Programming WiNRADiO RBASIC

RBASIC (Radio BASIC) is a plug-in for WiNRADiO SDRs.  It implements a small version of the old BASIC programming language, with a number of high-level commands that hook directly into real-time receiver control.

Radio BASIC does not completely resolve the issue of software availability vs the Perseus, but it's a start.  It's a little language, thank goodness.  It is completely procedural.  Like people, it starts at the beginning of a task, does things, and finishes when there's nothing left to do.

Its rudimentary instruction and function sets can be mastered in a day's time by anyone who ever programmed in BASIC.  Those who learned to hate this language, myself included, will be pleased to know that it has no line numbers  at all, anywhere, ever. 

The first program I wrote was a hack of one available on the Radio BASIC home page.
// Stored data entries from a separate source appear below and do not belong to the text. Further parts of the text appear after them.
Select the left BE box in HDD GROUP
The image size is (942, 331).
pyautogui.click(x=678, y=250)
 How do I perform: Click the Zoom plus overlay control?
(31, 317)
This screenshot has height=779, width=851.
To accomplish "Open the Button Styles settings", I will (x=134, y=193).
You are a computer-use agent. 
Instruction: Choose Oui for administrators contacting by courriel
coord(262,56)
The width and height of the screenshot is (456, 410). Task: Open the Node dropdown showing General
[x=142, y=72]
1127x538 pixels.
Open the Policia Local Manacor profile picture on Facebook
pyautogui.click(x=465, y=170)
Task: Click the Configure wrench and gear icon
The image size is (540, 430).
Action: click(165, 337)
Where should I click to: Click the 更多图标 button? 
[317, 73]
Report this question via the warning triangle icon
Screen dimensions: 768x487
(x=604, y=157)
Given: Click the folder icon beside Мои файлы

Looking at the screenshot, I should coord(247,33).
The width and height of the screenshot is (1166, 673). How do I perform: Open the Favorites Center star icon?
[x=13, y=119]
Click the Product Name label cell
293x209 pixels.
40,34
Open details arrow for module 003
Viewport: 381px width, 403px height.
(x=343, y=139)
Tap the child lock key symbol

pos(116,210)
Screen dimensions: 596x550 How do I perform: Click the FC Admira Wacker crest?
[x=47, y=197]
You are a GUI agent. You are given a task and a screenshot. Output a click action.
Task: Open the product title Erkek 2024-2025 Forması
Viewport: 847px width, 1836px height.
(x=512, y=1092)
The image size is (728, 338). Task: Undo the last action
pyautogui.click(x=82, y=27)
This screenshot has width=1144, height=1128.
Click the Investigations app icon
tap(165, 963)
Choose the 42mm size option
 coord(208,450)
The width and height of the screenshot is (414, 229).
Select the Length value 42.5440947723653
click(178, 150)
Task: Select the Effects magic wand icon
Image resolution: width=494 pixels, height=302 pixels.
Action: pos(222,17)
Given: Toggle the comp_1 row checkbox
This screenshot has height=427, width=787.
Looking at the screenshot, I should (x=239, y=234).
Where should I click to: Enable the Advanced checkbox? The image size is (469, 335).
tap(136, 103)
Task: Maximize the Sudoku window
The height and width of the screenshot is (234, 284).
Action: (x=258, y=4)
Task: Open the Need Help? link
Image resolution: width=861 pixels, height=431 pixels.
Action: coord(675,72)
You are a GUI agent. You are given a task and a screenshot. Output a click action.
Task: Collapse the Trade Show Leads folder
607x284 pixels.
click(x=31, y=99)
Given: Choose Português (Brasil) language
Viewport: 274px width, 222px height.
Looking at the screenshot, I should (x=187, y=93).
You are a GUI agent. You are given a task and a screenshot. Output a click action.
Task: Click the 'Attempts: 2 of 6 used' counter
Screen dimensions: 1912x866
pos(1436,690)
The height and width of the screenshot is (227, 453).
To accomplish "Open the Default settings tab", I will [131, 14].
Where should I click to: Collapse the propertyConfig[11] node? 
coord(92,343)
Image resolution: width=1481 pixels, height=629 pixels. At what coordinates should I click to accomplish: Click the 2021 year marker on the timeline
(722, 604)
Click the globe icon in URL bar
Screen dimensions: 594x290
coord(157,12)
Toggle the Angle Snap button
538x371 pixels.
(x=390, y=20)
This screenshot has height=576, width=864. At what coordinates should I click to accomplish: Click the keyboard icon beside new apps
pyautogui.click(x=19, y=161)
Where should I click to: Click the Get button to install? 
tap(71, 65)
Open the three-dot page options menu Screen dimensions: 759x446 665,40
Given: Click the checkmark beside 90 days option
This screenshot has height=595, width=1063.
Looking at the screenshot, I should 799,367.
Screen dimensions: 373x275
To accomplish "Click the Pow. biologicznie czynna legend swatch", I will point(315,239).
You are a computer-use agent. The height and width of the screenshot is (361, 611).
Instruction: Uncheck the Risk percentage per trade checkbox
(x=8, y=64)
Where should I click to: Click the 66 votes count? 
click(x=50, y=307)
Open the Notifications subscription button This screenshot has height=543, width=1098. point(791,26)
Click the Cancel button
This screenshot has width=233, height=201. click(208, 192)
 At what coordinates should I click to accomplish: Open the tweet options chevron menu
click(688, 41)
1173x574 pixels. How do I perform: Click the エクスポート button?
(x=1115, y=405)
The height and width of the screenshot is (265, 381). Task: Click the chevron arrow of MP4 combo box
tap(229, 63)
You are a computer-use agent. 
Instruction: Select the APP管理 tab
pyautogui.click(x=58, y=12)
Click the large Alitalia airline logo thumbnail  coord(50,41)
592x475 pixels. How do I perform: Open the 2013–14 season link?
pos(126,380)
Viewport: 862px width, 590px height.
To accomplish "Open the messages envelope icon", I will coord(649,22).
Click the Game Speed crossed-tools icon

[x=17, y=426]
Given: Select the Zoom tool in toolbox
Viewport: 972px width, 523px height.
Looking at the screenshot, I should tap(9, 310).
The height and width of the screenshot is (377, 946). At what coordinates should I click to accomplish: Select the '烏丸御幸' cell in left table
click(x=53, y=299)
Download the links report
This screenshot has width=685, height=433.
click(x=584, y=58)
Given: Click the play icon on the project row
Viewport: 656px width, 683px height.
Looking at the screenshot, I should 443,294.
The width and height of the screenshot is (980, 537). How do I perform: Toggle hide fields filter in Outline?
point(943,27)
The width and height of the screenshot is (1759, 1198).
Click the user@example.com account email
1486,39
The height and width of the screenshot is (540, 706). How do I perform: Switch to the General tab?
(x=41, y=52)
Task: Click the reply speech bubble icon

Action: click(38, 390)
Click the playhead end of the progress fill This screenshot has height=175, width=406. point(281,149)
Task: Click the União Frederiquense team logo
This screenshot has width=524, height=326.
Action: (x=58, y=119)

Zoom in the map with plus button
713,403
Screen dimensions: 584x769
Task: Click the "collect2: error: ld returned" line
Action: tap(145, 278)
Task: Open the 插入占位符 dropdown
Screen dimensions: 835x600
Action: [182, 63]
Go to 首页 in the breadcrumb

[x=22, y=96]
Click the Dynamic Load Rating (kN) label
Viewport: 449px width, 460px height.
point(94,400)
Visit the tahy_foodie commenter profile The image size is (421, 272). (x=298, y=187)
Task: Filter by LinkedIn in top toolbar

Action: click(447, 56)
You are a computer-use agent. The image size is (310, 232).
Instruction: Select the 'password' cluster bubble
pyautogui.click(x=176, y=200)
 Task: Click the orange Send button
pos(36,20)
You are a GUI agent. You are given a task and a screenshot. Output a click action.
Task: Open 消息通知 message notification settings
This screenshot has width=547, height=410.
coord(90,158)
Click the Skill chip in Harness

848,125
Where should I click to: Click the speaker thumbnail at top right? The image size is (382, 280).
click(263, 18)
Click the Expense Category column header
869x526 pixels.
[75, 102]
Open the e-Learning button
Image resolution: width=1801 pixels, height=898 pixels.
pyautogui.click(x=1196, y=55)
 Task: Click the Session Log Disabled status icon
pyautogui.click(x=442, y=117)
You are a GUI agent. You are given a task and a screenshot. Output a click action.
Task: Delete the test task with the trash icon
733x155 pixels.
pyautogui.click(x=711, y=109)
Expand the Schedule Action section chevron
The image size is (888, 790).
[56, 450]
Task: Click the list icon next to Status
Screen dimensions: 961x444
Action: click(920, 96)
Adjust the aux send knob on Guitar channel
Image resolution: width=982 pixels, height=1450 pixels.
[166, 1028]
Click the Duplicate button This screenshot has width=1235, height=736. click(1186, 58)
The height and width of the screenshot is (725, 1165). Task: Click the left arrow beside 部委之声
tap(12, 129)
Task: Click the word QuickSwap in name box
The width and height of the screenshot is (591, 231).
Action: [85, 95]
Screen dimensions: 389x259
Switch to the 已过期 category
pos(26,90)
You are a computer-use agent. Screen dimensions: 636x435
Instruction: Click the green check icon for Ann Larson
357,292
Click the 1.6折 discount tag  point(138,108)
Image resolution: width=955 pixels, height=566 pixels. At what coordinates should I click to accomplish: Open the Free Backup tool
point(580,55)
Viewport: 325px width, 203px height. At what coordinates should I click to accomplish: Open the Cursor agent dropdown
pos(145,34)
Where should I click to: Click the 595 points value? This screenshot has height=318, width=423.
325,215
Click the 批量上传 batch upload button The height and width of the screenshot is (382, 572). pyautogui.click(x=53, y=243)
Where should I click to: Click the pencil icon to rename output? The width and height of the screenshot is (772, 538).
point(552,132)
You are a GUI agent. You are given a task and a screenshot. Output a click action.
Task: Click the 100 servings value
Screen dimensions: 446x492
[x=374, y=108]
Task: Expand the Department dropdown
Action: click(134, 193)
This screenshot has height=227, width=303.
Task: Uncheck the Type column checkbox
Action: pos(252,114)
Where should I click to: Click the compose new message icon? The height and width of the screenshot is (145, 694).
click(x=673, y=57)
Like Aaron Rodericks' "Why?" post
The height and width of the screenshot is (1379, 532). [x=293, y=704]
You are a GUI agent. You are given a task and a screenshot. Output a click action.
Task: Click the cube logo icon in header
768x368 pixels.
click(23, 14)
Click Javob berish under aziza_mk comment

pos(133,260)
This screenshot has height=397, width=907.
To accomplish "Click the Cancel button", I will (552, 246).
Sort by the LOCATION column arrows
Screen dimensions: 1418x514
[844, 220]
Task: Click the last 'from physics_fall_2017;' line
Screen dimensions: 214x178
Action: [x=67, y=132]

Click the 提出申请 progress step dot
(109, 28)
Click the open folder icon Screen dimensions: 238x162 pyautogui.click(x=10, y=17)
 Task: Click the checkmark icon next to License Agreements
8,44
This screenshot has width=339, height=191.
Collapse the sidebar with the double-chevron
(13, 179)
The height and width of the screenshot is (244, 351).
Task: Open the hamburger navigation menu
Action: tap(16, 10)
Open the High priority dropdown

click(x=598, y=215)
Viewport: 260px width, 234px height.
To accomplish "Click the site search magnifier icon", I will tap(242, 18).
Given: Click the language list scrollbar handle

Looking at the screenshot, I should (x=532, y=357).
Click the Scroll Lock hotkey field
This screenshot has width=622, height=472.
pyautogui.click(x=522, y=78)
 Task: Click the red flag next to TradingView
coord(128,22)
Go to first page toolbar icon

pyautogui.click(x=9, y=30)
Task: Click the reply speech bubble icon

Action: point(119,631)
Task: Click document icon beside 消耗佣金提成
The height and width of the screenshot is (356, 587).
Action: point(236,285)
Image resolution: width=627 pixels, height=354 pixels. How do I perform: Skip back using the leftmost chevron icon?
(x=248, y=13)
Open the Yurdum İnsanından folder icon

The result was a perfectly decent scanner for the low-VHF repeater channels used by the California Highway Patrol.  (The G33DDR goes to 50 MHz.)

The radio functions make this a snap.  Set the squelch, read its state, loop through frequencies, then pause if it's open.

Now, I need another CHP scanner like a fish needs a bicycle, but hey, it works.  It kept up with the general mass chaos of a rainy day on L.A. freeways as well as anything else would have, in this non-demanding application.

What I really needed was an ALE scanner for the WiNRADiO.  Work continues on one.  I've got it so it will read in frequencies from a text file (QRG.TXT), and scan them.  It does not use the squelch.  Obviously, the resulting audio has to be decoded by another program, in this case MultiPSK.  The "would be nice" list includes better checking that the signal is indeed ALE,  and a way to manually pause the scan.

Ahhh, so little time.

Monday, January 21, 2013

Verified HM01 Schedule

HM01 stands for Hybrid Mode number 1. It's the first "numbers" broadcast known that uses both AM voice and digital file transfer modes close together in the same transmission.  Like most strange things nowadays, it comes from Cuba.

The Spanish language "female" voice uses the same digital samples as the existing voice schedule (V02a), which is still on air.  The digital uses the same differential phase shift keying mode (called RDFT) as the earlier SK01, which was so called because an early version used a type of binary phase shift keying called PSK31.

RDFT (Redundant Digital File Transfer) is a very old mode by digital radio standards, having been developed by hams sometime around 2001. It's no longer used much, if at all, except by HM01 and SK01. The other noteworthy feature of these transmissions is that the RDFT is indeed sent in plain amplitude modulation (AM) mode, with two sidebands. These, of course, are identical, except in polarization.

ENIGMA 2000, the people who maintain the Control List of these designators, already has a preliminary schedule for HM01. This editor has been checking its times and frequencies, and the schedule presented here is only what has been heard at this QTH in California.  Times are UTC, frequencies are kHz.

0500: 5855 has been heard Sunday and Monday, and may be a daily sked. 6165 was heard one Sunday.

0600: 10345 weekdays except (maybe) Thursday. 5800 Saturday, 6165 or 10345 Sunday.

0700: 9330 MWF and Sun. An unknown frequency in the 13 MHz range Saturday.

(Other skeds have been logged by others at 0800, 0900, and 1000 UTC. These have not been verified here.)

2100: 11635 MW and Sun. 16180 TThSat. Friday still not found.

2200: 10715 (MWFSun) alternates with 17480 (TThSat).

2300: 11530 (MWFSun) alternates with 17540 (TTHSat).

A lot more details about this weird new mode appear in the Monitoring Times Utility World column.